2 hours ago, Scholar said:

Primarily due to animal agriculture, a super-virus is simply a matter of time. The conditions within factory farms are optimal for the evolution of zoonotic diseases that can cross the species barrier. This has been known for decades, yet consumptive habits nor regulations do anything to curb this issue in a significant way.

Factory farms basically are incubators for the most nasty bacteria and viruses possible. If you wanted to create a virus that wiped out half of mankind, you would do so by building factory farms. If you wanted to create antibiotic resistant bacteria that could kill hundreds of millions of people, you would also just build factory farms. All you really need to create the most potent biological weapon possible is factory farms and time.

   Firstly, the fallacy you are making is a straw man against those who own, and are employers/employees of factory farms and food industry. Not every CEO down to the workers in factory farms are conspiring to create super viruses to wipe out humanity, they are working because some can only work in labor jobs, including factory farming. It's a fallacy because if you find out there are other motivated reasonings besides destroying humanity via super viruses in factory farms your argument has to change or you have to concede your argument's premises are flawed in assuming they had malicious intent to creating super viruses, anti biotic resistant bacteria, et cetera.
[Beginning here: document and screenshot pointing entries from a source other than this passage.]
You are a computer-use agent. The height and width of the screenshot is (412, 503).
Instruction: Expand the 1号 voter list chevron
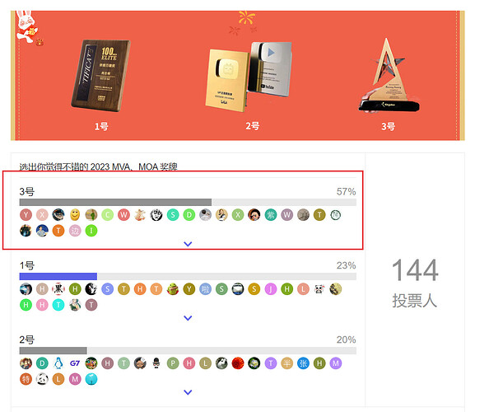(188, 318)
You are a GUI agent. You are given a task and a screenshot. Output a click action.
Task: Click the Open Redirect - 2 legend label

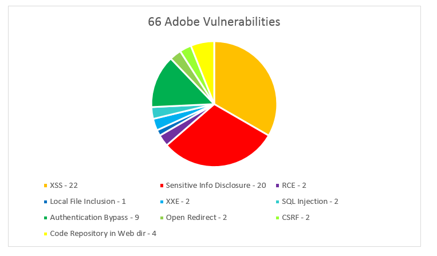coord(196,218)
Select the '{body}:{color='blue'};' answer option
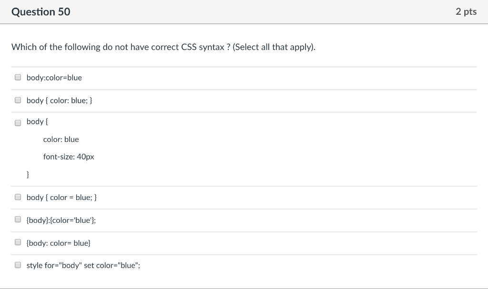 [x=18, y=219]
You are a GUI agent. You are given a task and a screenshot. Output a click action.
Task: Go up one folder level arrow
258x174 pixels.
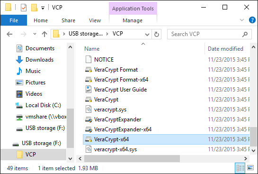pyautogui.click(x=44, y=34)
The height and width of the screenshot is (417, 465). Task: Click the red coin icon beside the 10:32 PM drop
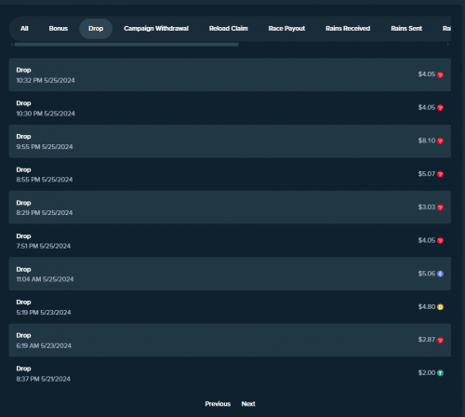(x=440, y=74)
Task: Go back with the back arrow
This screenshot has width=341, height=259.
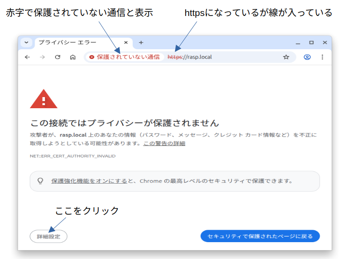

   Secondly, I partly agree this may have been known for decades, but decades here implies a time range between 10 to 99 years, so from at most either 2024 to 1925 or from 2014 to 1915, yet even around and between 1925 to 1915 and hundreds of years before that range they did not have a proper understanding of factory farms correlating to rapid evolution of diseases as it was a revolutionary time for capitalism employing technological advances that increased production, consumption and agriculture then was more resilient to famine and pests versus the more organic agriculture methods before the 19th century.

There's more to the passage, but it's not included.